=== Task material ===
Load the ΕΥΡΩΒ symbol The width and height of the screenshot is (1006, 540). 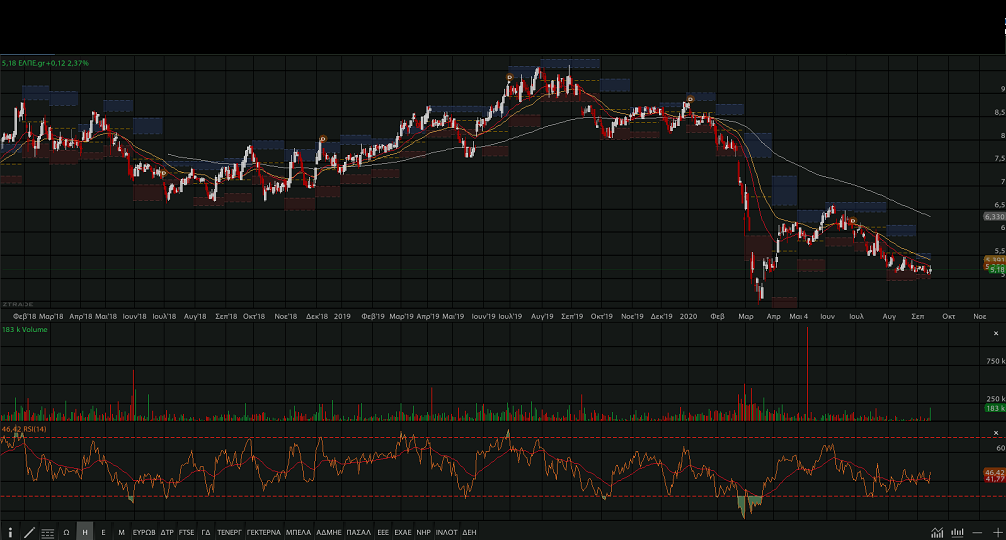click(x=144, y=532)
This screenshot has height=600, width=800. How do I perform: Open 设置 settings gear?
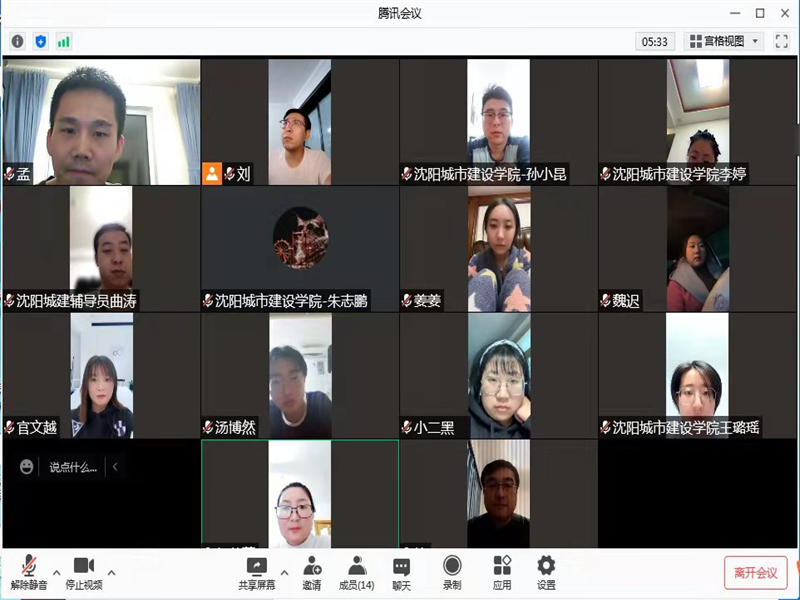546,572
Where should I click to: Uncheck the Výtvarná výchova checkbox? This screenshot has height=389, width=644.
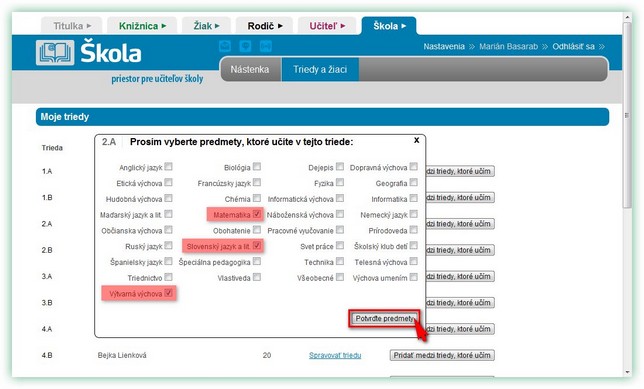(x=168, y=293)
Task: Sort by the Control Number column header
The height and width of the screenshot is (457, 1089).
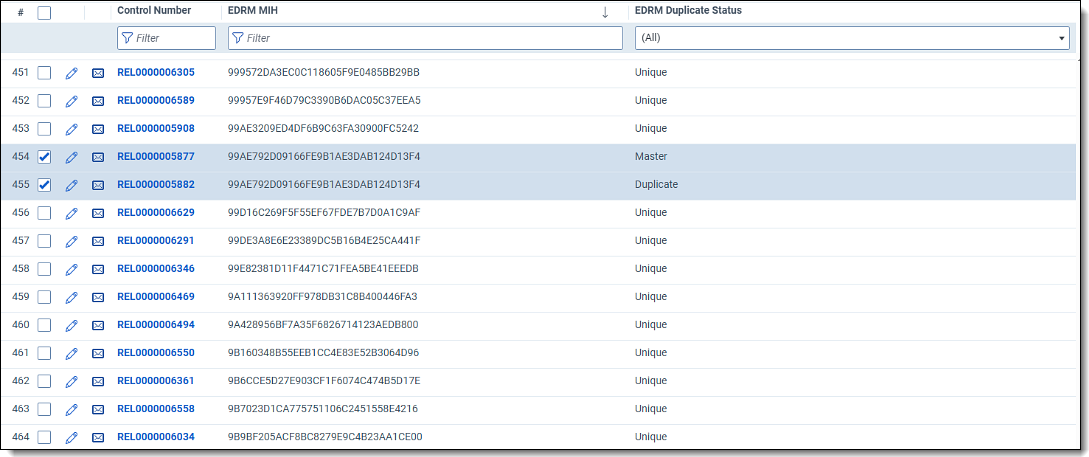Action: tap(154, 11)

=== What the task asks ===
An exact copy of the lines from the one with "This screenshot has height=600, width=800." through the end of the records: produce that and nothing more, leaving out the pictures.

=== Output below ===
This screenshot has height=600, width=800. How do I perform: Open 设置 settings gear?
546,572
Where should I click to: Uncheck the Výtvarná výchova checkbox? This screenshot has height=389, width=644.
(x=168, y=293)
Task: Sort by the Control Number column header
The height and width of the screenshot is (457, 1089).
Action: tap(154, 11)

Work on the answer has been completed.